Sent from my iPhone using Tapatalk


----------



## 84cabbydroptop (Aug 6, 2003)

i could use some help too, im getting pissed with the damn apr downpipe. i installed the 42dd spacer and still popping codes. it requires another spacer elsewhere to trick it?


----------



## NoRegrets78 (Jul 6, 2006)

84cabbydroptop said:


> i could use some help too, im getting pissed with the damn apr downpipe. i installed the 42dd spacer and still popping codes. it requires another spacer elsewhere to trick it?


Need two spacers. One pre cat one post cat. 


Sent from my iPhone using Tapatalk


----------



## Ricky Bobby (Sep 29, 2005)

so it's about 1.25 inch length spacer in the rear with a small jet and a 1.75 inch in the front with a larger jet?
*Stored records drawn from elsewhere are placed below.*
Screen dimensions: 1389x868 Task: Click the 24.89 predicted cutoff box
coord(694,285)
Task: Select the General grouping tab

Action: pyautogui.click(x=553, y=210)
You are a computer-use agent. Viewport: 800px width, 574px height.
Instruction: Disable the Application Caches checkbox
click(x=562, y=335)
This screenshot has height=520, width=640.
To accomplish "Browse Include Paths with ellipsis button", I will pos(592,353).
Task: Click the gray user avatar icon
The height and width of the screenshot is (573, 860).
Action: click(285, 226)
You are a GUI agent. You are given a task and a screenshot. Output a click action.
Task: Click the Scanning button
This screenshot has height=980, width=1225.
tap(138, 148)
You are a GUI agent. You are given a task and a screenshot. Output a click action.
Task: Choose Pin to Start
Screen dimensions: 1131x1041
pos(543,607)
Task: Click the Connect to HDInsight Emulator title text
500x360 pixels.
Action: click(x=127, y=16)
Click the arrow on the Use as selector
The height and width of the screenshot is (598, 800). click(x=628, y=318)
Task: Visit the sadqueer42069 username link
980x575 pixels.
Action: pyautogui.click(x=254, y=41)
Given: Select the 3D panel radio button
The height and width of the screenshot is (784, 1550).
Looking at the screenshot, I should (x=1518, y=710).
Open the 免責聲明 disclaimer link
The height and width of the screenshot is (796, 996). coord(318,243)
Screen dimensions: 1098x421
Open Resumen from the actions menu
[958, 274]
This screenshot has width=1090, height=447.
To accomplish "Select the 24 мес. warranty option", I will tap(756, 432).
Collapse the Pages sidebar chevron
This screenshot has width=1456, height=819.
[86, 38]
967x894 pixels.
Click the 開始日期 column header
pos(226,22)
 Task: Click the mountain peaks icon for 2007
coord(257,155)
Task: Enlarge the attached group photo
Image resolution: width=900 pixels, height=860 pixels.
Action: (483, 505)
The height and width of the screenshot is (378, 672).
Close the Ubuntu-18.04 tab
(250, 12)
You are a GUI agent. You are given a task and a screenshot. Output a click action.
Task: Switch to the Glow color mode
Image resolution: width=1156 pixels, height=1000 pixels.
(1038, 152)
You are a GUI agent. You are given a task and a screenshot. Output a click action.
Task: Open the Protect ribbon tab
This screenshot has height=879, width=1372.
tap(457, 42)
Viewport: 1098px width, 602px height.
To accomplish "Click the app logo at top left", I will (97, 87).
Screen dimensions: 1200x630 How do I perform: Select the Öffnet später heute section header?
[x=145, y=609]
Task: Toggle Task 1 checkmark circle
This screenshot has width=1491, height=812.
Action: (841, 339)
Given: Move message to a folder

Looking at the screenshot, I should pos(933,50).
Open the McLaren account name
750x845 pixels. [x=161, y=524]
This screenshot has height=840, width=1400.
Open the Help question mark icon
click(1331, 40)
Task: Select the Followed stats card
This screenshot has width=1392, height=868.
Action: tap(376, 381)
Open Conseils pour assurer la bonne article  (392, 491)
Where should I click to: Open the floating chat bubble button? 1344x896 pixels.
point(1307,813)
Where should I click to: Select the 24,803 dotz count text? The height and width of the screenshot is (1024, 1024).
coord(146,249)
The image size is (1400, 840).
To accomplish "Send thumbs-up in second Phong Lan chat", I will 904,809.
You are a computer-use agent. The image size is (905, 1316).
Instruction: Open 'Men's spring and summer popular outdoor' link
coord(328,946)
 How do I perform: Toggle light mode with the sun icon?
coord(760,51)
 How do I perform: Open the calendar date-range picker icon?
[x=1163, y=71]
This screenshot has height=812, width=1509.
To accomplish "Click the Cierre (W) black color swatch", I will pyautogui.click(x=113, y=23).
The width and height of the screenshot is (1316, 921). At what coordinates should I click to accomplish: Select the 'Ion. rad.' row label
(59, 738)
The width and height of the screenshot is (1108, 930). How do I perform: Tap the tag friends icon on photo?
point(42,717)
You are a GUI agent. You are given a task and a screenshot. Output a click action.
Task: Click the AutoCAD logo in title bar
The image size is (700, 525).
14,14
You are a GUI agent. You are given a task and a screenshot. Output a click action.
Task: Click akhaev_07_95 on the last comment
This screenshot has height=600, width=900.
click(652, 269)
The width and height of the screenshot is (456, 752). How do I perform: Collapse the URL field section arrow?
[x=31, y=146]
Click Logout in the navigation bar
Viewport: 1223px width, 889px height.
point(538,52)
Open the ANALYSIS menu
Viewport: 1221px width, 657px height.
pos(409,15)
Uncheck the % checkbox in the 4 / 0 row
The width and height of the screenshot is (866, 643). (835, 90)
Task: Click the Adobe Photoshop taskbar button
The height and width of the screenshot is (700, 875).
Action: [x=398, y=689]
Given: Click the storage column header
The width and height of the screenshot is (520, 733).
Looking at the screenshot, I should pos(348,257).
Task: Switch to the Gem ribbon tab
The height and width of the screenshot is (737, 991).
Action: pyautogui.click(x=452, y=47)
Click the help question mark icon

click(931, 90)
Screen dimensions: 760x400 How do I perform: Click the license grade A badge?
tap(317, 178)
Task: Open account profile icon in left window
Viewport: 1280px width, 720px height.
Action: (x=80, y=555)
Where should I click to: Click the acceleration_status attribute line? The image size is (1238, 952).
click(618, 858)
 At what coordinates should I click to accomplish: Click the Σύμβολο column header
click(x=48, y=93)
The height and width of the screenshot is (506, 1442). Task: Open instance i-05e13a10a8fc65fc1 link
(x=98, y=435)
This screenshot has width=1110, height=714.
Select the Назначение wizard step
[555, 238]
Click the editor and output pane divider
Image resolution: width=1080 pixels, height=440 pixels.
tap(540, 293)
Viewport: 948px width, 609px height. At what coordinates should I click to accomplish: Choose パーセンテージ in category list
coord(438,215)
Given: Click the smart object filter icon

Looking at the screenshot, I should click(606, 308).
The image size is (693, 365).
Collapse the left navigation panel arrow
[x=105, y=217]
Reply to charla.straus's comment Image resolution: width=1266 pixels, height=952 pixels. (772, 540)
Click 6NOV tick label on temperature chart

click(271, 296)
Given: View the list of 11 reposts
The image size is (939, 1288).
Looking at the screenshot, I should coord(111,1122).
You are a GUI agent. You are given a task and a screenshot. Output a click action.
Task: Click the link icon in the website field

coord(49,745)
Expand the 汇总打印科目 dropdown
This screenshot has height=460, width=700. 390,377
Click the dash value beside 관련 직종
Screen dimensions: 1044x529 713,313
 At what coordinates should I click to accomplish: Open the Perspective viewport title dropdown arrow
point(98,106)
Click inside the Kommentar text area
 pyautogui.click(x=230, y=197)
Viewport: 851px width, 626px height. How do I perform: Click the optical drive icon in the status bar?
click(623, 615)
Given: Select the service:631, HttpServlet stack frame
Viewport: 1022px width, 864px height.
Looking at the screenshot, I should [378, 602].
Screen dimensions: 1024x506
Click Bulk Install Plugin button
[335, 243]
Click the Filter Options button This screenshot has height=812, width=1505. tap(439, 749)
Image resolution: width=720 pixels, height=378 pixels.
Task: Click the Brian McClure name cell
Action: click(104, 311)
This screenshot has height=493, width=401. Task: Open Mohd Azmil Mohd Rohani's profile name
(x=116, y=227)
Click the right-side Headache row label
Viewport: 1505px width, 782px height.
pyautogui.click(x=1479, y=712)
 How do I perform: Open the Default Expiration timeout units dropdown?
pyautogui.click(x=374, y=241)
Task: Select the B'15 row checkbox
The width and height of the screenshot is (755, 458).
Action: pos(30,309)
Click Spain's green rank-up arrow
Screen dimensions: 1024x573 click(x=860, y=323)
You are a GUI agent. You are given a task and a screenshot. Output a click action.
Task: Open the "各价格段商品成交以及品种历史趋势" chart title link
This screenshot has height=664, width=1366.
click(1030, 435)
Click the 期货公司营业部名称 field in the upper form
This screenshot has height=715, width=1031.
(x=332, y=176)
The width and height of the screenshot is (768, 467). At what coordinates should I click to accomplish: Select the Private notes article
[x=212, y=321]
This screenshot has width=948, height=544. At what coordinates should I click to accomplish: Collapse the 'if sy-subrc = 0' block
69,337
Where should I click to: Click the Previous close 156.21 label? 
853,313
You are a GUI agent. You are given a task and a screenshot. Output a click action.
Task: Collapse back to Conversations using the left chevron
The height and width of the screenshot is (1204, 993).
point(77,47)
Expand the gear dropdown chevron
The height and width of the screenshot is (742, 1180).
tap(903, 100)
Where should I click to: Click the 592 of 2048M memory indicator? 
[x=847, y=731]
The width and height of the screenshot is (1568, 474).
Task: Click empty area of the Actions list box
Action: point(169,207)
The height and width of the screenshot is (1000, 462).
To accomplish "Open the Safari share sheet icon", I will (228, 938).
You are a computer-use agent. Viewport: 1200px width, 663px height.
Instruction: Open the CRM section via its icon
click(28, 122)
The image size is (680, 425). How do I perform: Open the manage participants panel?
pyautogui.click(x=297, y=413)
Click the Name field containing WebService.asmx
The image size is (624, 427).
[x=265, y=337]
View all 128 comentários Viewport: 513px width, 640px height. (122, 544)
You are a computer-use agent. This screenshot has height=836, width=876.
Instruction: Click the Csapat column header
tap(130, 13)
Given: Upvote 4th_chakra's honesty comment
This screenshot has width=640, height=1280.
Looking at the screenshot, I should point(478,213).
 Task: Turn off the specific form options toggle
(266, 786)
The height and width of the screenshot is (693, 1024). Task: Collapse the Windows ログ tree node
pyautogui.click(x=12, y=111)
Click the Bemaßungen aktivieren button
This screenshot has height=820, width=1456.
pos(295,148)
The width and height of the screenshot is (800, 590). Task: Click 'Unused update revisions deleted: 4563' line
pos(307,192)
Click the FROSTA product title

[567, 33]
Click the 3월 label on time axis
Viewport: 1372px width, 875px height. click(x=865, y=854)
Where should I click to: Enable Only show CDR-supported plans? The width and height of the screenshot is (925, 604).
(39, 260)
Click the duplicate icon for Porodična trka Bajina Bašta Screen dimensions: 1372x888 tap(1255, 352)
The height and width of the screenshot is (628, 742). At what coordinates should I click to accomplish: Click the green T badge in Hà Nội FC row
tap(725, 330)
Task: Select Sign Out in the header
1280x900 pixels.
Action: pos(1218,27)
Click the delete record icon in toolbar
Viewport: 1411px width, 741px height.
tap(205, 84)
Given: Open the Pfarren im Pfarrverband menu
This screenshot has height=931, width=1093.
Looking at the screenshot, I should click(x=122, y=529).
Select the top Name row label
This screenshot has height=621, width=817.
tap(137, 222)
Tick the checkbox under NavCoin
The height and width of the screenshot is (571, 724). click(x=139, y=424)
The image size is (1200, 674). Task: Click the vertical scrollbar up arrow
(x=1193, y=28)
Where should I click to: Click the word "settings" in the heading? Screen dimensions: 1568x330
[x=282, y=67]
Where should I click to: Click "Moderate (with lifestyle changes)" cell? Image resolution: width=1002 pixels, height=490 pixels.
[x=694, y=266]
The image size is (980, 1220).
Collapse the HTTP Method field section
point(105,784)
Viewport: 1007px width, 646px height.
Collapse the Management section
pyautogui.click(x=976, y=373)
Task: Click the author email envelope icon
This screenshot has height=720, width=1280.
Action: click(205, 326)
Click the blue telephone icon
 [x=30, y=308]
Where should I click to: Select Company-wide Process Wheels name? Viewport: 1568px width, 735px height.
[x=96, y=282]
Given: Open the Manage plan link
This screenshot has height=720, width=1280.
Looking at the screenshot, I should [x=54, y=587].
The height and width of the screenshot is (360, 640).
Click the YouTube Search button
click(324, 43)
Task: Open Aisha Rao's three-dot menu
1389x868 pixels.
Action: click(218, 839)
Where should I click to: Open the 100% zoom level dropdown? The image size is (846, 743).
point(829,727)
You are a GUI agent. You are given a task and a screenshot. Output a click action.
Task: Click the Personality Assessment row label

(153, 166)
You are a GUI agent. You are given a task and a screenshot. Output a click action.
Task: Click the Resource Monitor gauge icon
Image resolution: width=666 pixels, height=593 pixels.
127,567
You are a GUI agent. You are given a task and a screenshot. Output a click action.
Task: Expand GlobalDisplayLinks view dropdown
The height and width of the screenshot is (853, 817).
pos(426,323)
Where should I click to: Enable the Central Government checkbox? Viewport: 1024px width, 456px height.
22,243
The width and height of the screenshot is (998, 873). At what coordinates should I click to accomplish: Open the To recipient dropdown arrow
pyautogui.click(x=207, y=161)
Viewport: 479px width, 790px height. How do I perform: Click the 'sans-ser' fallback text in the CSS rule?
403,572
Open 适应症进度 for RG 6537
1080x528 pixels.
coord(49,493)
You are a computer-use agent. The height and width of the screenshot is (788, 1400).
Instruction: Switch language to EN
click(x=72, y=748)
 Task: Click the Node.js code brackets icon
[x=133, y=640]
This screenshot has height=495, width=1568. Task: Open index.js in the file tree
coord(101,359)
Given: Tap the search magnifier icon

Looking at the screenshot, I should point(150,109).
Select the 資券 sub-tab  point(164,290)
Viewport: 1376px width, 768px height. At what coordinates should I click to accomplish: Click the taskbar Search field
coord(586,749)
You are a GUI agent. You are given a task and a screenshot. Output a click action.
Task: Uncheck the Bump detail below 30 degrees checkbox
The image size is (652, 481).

or is it 1 1/8 in the rear and 1.5 inch in the front length?


I know it was a tight space under there with a measuring tape and i thank you for the measurements!


I'm just trying to come to some collective solutions on how to fix this permanently, and I think we can come to the conclusion that the distance from the exhaust stream on the 2nd o2 sensor needs to be farther than the last o2, BUT the jet needs to be smaller on the 3rd o2 sensor.


I think the combo Kaban has done is perfect, if he can solve his exhaust leak and the P0296 code (not sure what that relates to). However, if he is still having issues, we can troubleshoot further and I would venture to say that using a 420002 nonfouler on the 2nd o2 in conjunction with his BFI spacer, may do well to pull that sensor out far enough, YET leave a big enough "sniffer hole" to get a reading on that sensor.



EDIT: If you look closely at the hole on the BFI spacer, it looks to be the diameter of the smallest insert on the RAI spacer. Perhaps that needs to be drilled out more for more flow? The pics NoRegrets78 posted show a hole diameter on the pre-cat o2 to be approx the size of the RAI middle jet, and the post o2 hole diameter to be approx the size of the smallest jet.



Now when looking at Virtuals photos, I can see why he needed additional non-foulers, if you look at the hole on the Wayne angle block, it is approx the size of the biggest jet on the RAI spacer! This spacer alone flows too much exhaust stream, which is why he uses nonfoulers on top of the spacer. 


Again these are just my opinions and once I get my garage cleaned up enough (I just bought a house and I'm getting married) and some parts I ordered in my hands I can do some playing around myself, sorry to be using you guys as guinea pigs!


----------



## kaban (Nov 11, 2005)

Managed to track down my leak last night. That damn pesky 1st o2 bung plug again. Had it tack welded in place, codes are gone and I'm CEL free. I want to put a few more hundred miles on the car before I say I defeated the p420, but so far so good. 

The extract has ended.